PROBLEM REQUIREMENTS: The answer must be an exact copy of the lines from the one with "Where should I" through the final line of the records below, with no pictures.

** DATA PROVIDED follows **

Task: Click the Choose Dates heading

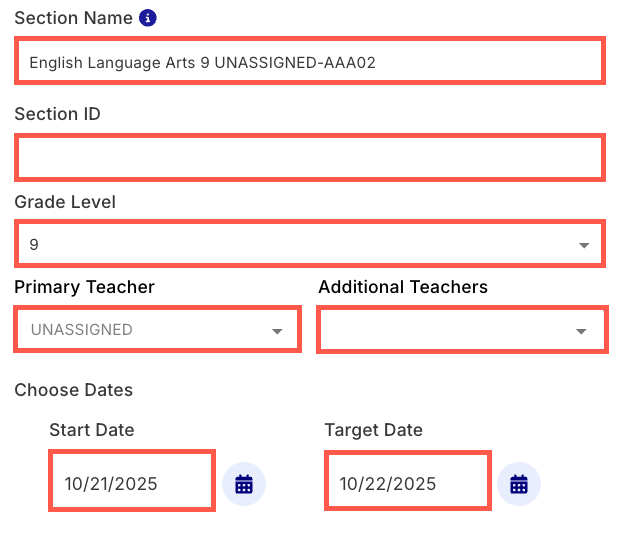Action: click(x=73, y=390)
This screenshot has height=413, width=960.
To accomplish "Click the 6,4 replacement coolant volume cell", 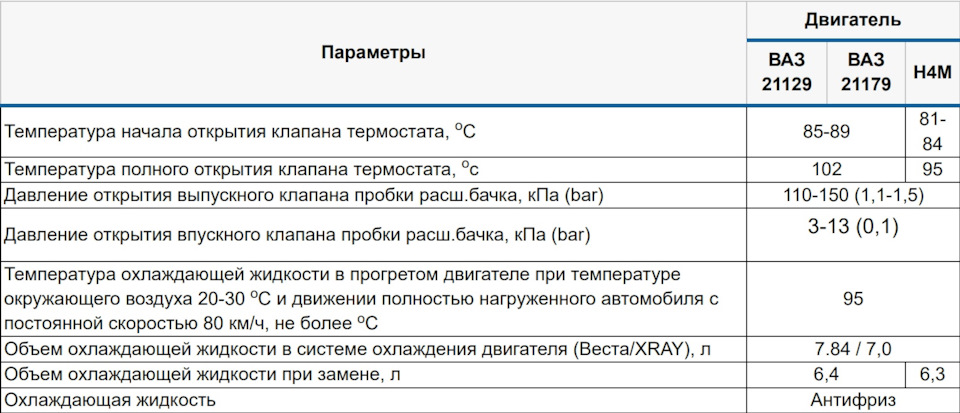I will [x=826, y=375].
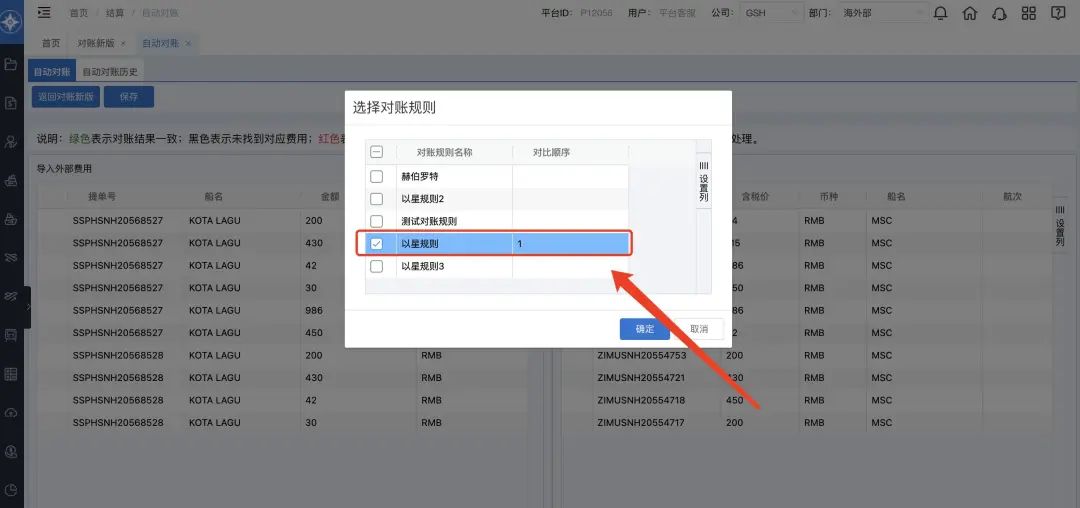This screenshot has height=508, width=1080.
Task: Confirm with the 确定 button
Action: click(644, 329)
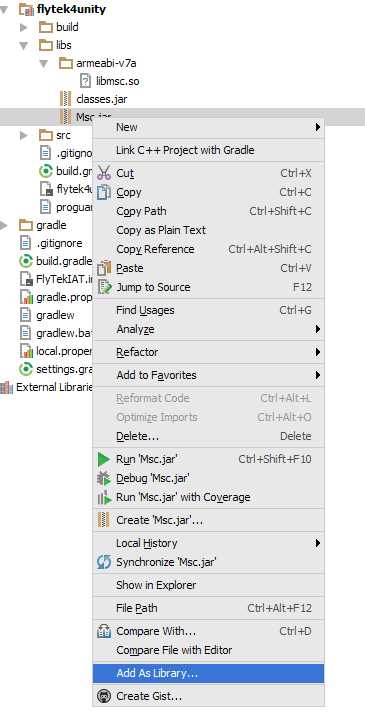Click the Synchronize 'Msc.jar' refresh icon
Screen dimensions: 365x714
104,562
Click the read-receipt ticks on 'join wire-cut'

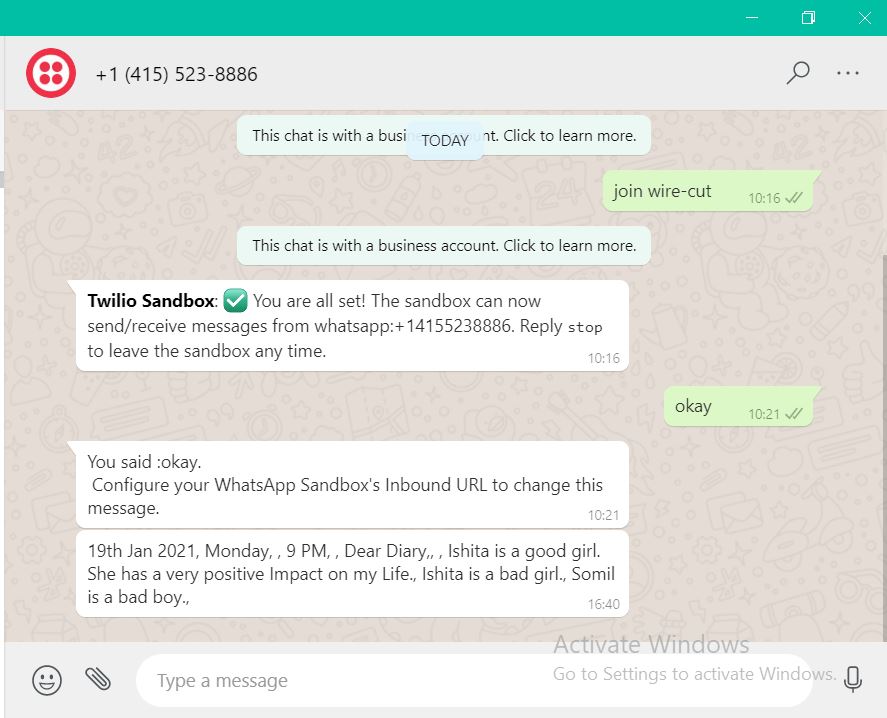pos(794,198)
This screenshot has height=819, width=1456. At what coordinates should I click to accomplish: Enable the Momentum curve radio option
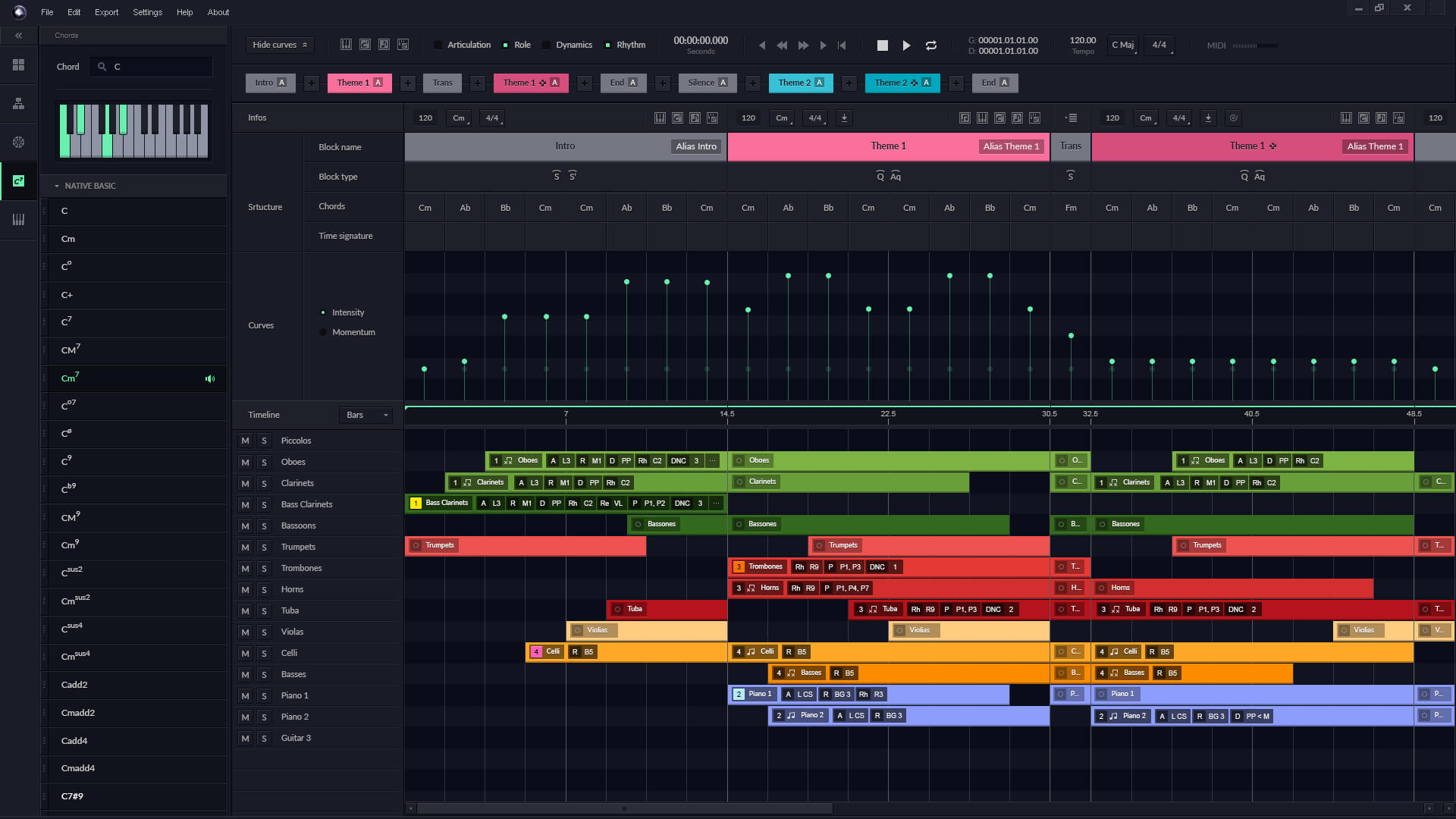pyautogui.click(x=323, y=332)
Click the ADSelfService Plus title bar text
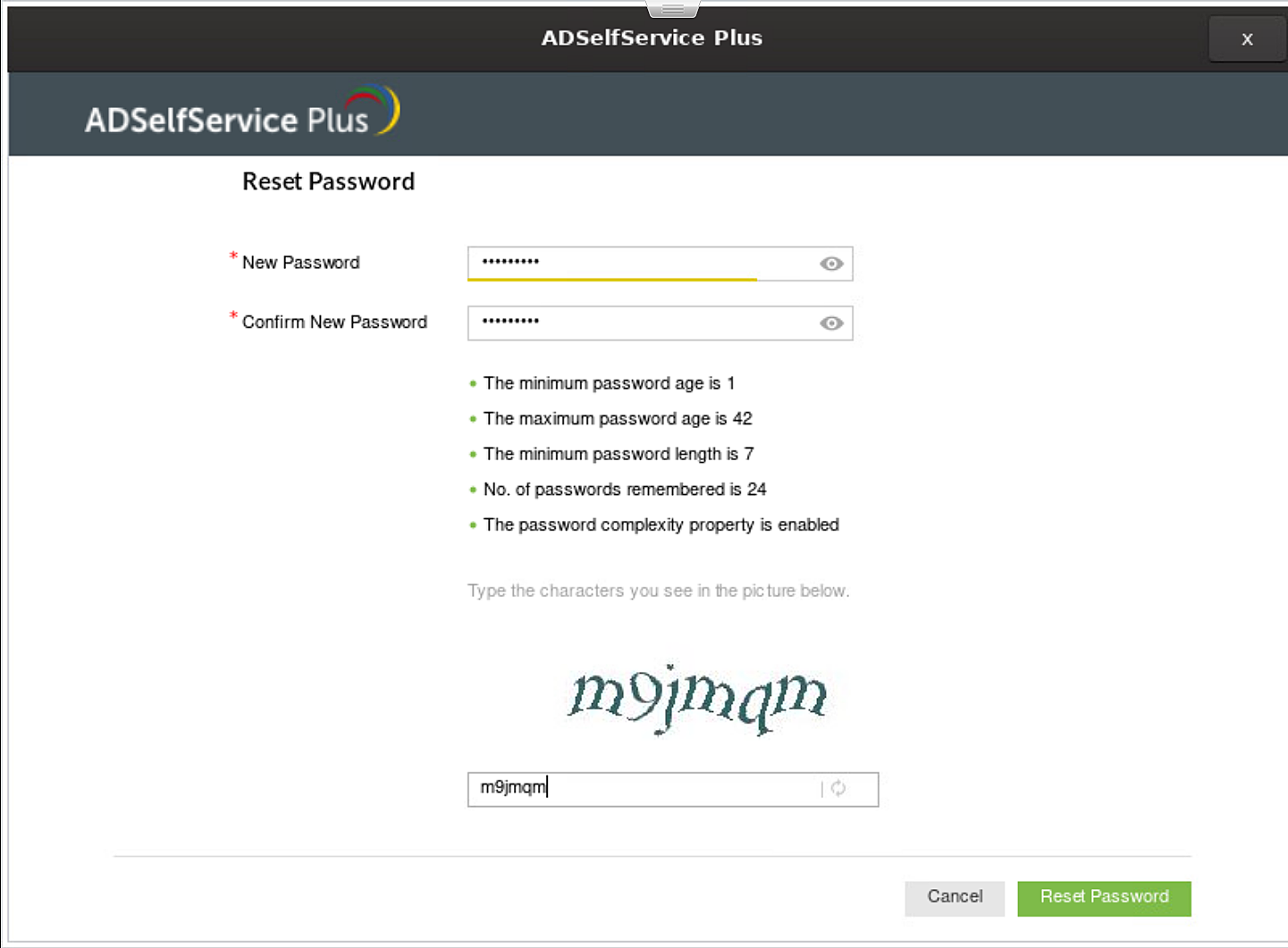 tap(652, 38)
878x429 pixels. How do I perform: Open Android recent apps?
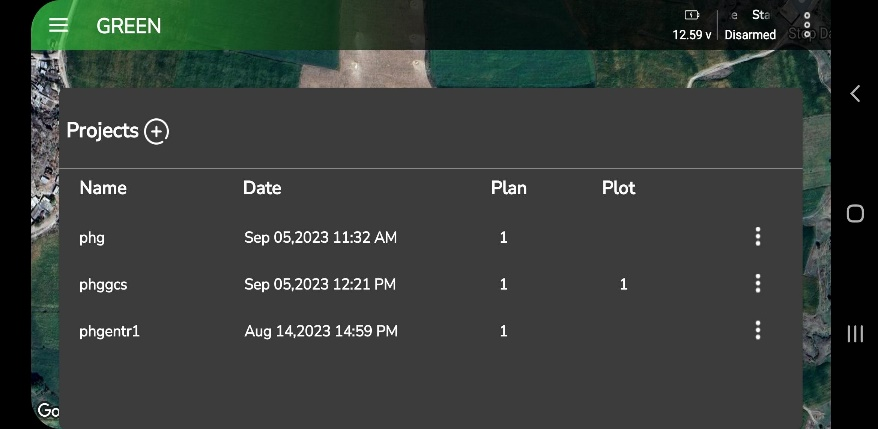(855, 334)
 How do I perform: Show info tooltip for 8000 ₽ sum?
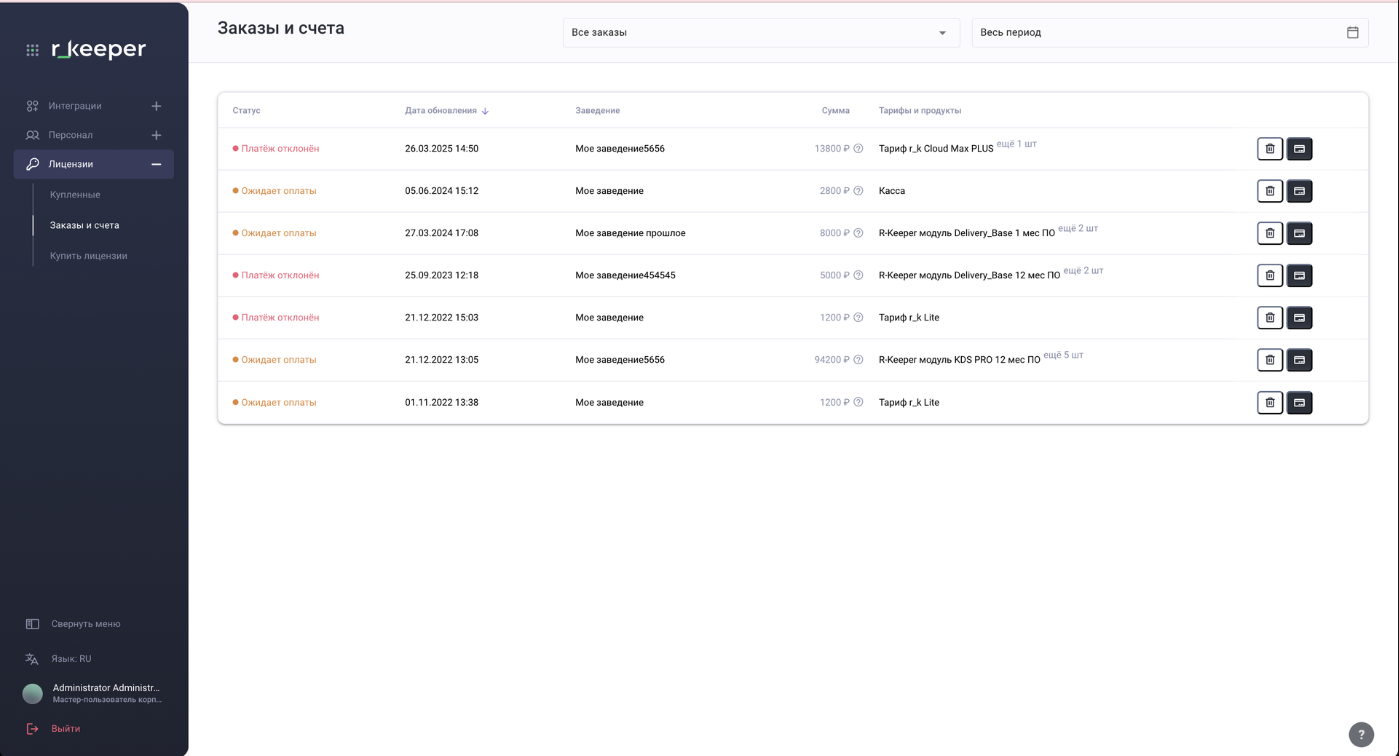[x=858, y=233]
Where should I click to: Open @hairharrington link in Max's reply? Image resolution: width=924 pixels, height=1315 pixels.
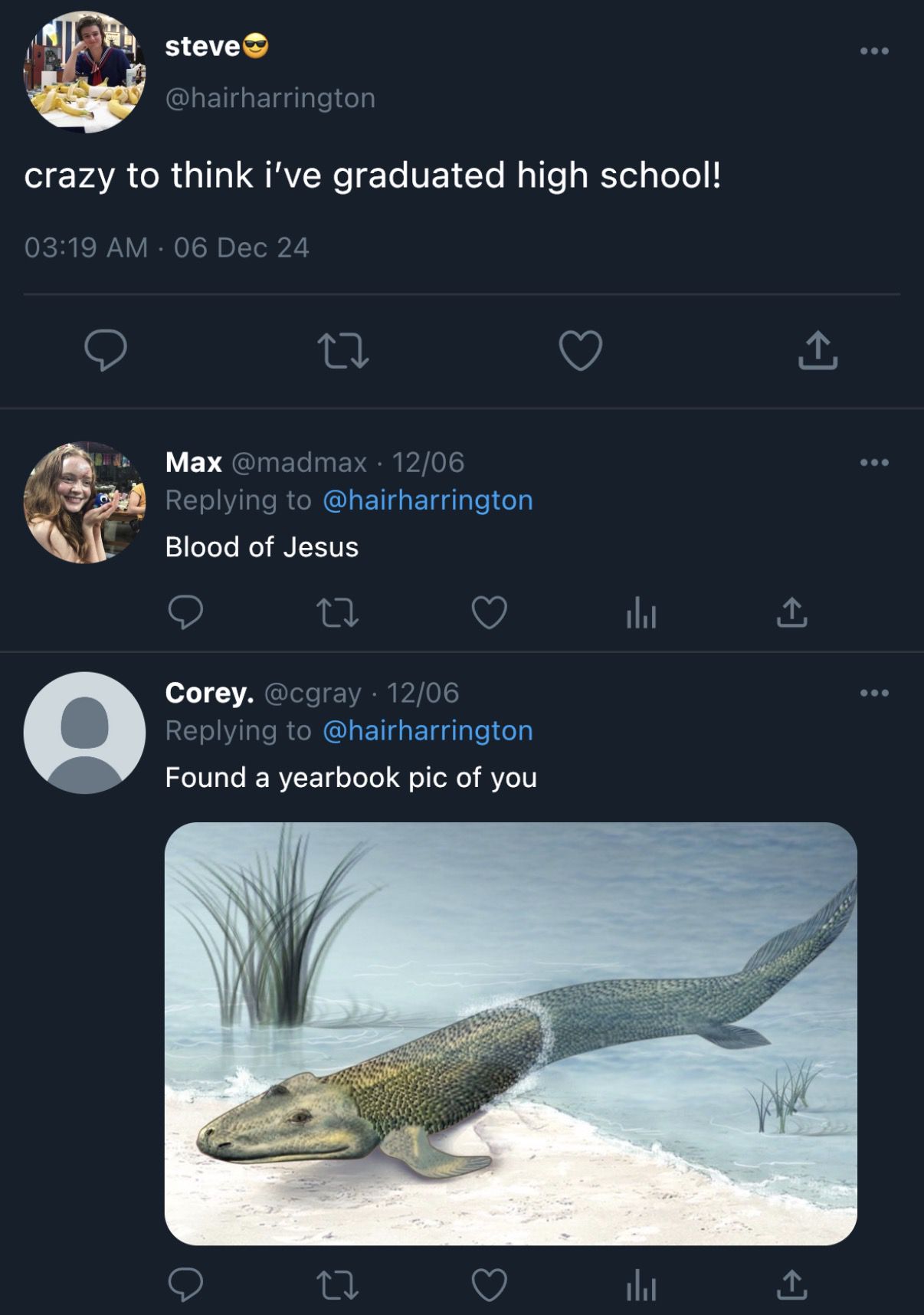[x=428, y=500]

** End of DATA PROVIDED **

SOLUTION TO THE PROBLEM:
Where should I click to: Open @hairharrington link in Max's reply? Image resolution: width=924 pixels, height=1315 pixels.
[x=428, y=500]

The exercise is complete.